Glutamatergic Neurotransmission: Pathway to Developing Novel Rapid-Acting Antidepressant Treatments
The International Journal of Neuropsychopharmacology November 14, 2018 Bashkim Kadriu, Laura Musazzi, Ioline D. Henter et al. 164 citations
Dysfunctional glutamatergic neurotransmission may underlie the pathophysiology of both major depressive disorder and bipolar depression. A single intravenous infusion of the glutamatergic modulator ketamine elicits fast-acting, robust, and relatively sustained antidepressant, antisuicidal, and antianhedonic effects in individuals with treatment-resistant depression. Ketamine's targets include noncompetitive N-methyl-D-aspartate receptor inhibition, α-amino-3-hydroxy-5-methyl-4-isoxazole-propionic acid throughput potentiation, and N-methyl-D-aspartate receptor targets on gamma-aminobutyric acid-ergic interneurons.
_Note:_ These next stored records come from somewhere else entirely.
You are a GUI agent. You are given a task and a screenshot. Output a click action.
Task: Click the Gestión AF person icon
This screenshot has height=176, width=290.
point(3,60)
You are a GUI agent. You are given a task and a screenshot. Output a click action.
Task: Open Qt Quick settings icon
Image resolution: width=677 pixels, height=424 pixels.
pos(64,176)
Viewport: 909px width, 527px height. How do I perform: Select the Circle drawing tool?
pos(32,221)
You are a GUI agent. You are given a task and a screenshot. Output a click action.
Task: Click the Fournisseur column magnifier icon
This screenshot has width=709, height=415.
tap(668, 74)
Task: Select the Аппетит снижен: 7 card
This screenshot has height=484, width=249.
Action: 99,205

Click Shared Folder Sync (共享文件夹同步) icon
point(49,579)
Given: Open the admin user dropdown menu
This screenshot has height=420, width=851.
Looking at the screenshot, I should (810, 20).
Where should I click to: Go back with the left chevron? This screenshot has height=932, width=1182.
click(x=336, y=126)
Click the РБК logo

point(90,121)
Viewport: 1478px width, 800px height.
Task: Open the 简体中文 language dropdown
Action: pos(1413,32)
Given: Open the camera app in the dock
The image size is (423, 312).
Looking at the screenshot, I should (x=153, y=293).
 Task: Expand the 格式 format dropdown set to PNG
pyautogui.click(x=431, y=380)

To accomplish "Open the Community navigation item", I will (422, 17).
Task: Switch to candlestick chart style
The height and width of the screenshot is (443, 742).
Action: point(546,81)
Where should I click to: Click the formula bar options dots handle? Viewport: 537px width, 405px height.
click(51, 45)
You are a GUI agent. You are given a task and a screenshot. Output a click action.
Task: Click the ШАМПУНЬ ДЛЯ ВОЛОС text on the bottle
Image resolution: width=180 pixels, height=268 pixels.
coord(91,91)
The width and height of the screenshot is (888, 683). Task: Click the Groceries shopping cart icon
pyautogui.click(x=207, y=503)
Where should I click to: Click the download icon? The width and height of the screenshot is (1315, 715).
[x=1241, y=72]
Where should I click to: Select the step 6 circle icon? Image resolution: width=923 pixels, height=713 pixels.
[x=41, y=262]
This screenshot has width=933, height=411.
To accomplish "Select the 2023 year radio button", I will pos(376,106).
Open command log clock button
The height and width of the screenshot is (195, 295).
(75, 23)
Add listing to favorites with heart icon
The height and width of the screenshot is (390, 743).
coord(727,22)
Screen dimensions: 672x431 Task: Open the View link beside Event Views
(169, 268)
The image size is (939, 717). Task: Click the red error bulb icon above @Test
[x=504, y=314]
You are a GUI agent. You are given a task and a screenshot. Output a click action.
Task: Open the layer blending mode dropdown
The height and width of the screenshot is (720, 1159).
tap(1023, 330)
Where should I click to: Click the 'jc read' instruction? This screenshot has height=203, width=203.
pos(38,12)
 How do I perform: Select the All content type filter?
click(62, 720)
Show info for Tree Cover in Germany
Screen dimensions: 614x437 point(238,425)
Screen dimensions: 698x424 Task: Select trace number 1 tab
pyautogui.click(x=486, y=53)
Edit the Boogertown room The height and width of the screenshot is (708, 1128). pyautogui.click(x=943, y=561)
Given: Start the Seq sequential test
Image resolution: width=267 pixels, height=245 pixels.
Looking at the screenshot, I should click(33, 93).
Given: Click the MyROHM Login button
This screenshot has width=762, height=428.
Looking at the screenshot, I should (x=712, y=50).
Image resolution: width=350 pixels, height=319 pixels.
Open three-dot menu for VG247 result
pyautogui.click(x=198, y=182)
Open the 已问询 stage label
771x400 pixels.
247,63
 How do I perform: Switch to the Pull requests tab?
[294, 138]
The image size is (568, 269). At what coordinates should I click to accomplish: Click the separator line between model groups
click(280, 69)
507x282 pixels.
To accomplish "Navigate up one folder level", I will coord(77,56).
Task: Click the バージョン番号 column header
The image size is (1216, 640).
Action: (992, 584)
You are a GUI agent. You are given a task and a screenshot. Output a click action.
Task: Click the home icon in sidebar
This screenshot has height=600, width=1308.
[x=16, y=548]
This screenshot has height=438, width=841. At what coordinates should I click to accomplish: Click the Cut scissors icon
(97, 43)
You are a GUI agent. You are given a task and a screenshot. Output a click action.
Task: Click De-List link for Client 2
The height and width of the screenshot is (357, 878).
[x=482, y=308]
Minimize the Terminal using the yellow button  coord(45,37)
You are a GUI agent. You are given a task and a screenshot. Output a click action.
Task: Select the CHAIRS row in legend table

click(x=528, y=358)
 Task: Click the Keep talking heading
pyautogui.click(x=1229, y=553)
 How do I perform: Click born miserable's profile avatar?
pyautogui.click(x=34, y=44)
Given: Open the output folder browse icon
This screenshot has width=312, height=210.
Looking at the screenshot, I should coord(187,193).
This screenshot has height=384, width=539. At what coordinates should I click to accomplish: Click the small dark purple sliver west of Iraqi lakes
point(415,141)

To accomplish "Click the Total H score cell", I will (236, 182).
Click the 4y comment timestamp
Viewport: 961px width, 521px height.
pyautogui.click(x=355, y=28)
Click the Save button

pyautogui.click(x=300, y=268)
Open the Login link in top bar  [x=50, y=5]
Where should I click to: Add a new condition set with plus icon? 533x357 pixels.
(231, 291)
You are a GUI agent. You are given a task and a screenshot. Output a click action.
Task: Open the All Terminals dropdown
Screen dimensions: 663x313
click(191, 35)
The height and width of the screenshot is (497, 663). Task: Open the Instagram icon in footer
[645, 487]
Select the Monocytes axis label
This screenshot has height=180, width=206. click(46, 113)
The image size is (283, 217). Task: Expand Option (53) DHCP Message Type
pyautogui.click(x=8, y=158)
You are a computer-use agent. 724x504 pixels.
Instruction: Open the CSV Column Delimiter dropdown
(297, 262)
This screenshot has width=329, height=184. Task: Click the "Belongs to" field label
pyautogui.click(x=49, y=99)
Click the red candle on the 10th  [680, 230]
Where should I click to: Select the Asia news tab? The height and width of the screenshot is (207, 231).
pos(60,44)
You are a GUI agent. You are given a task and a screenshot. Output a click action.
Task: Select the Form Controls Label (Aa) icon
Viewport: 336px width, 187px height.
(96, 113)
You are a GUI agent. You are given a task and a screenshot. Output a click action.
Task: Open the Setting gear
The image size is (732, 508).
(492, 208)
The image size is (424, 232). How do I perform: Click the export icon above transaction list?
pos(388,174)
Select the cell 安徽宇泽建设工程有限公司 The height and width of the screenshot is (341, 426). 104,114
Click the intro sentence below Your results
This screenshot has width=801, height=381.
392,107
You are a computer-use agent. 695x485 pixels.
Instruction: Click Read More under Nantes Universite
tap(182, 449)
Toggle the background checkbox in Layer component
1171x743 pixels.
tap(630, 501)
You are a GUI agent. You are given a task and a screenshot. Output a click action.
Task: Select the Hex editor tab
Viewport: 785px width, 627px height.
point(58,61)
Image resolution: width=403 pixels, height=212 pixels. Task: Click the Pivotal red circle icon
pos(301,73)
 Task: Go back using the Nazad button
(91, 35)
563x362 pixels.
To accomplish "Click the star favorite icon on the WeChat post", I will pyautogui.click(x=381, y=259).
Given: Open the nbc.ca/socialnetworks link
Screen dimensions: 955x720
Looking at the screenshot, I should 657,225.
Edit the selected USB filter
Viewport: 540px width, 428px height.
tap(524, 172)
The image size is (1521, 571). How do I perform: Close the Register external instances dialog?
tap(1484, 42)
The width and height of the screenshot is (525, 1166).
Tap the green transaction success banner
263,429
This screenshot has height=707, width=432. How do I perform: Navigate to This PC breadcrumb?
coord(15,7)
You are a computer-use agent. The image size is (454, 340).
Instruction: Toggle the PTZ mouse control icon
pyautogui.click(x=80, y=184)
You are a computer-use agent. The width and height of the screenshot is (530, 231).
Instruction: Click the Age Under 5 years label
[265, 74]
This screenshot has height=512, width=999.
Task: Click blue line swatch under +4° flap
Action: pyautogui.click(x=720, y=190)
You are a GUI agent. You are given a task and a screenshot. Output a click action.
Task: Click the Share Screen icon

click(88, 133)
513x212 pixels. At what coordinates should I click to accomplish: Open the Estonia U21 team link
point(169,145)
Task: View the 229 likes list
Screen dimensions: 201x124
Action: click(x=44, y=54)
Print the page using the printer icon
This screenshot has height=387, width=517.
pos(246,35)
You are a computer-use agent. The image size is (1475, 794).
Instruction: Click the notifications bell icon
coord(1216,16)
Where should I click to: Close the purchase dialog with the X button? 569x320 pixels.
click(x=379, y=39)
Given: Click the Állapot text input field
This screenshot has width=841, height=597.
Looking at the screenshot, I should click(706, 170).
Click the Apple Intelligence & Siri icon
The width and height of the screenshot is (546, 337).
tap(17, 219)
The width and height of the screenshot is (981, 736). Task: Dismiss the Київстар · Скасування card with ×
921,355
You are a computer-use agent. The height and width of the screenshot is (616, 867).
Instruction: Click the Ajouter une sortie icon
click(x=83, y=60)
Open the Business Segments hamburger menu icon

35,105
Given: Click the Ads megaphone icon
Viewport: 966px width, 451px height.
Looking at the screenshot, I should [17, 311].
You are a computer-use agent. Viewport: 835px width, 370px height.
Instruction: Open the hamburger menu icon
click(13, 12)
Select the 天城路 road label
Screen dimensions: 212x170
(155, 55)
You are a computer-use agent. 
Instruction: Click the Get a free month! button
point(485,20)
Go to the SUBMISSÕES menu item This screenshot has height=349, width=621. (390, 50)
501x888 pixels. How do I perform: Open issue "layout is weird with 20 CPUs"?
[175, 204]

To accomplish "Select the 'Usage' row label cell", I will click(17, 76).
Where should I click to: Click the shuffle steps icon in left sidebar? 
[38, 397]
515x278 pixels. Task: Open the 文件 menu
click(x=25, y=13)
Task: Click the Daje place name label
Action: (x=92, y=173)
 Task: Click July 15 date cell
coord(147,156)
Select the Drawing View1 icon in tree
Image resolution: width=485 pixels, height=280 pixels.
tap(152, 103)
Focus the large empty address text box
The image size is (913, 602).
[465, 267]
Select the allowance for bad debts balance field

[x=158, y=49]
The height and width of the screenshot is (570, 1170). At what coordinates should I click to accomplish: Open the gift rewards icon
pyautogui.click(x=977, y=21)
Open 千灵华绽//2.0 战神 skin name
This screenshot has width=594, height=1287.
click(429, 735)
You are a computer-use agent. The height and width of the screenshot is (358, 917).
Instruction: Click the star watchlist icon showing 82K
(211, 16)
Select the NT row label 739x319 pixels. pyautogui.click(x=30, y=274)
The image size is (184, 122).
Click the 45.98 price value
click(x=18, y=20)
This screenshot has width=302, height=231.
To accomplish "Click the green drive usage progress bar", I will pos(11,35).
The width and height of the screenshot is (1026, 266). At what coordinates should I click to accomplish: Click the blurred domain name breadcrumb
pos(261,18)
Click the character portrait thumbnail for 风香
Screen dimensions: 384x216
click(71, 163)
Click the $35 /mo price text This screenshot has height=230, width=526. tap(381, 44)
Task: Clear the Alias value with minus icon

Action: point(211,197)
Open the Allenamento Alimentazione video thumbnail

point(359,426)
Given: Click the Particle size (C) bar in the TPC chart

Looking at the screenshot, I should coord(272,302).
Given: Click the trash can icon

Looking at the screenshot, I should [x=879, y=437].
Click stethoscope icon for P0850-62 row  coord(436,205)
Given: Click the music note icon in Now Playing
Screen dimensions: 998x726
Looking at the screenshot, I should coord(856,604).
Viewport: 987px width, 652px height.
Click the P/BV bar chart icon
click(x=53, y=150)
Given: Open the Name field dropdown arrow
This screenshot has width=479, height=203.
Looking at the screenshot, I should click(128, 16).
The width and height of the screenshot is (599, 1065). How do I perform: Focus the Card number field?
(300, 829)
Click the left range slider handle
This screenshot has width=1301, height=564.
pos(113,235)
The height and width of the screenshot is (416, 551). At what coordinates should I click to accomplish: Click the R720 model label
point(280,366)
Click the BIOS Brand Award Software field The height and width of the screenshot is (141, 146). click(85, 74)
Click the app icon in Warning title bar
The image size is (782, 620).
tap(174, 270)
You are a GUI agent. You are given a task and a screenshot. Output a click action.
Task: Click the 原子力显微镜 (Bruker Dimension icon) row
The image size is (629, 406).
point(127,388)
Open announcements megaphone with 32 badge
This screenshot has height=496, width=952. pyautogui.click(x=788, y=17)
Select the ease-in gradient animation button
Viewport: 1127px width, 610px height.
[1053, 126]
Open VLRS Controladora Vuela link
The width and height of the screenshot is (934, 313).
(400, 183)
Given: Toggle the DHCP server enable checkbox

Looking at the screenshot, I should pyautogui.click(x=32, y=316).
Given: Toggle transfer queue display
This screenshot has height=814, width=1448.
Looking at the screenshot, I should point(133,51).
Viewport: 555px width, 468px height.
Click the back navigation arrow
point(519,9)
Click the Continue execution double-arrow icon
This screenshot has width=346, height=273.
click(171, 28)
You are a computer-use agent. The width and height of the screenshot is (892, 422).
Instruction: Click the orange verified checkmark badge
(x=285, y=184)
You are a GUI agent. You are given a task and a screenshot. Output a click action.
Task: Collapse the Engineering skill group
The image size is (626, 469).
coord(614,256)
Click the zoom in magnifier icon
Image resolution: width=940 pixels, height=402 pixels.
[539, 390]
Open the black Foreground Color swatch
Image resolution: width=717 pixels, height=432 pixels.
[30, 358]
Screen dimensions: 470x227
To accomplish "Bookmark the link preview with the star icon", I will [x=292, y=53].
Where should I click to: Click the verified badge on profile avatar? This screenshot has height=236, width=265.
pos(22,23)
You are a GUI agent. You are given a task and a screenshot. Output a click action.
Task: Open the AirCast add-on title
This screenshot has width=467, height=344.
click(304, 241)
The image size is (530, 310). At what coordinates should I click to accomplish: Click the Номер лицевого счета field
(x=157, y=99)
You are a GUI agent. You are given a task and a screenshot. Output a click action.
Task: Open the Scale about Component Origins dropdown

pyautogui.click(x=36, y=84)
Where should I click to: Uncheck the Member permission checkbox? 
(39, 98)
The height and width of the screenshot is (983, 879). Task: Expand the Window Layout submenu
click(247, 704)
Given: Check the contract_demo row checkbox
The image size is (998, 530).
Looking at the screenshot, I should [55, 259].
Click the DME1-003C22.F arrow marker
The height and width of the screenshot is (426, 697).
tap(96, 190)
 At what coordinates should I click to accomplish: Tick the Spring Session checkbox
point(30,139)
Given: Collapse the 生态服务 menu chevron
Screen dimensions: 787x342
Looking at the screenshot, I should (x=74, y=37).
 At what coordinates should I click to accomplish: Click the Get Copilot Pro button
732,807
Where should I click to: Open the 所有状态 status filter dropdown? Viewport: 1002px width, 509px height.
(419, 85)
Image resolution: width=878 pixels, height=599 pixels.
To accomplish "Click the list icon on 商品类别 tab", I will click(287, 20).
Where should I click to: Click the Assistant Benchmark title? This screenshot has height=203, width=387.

This review describes ketamine and other novel glutamate-based treatments for treatment-resistant depression, including N-methyl-D-aspartate receptor antagonists, glycine binding site ligands, metabotropic glutamate receptor modulators, and other glutamatergic modulators, along with their putative mechanisms and clinically relevant studies.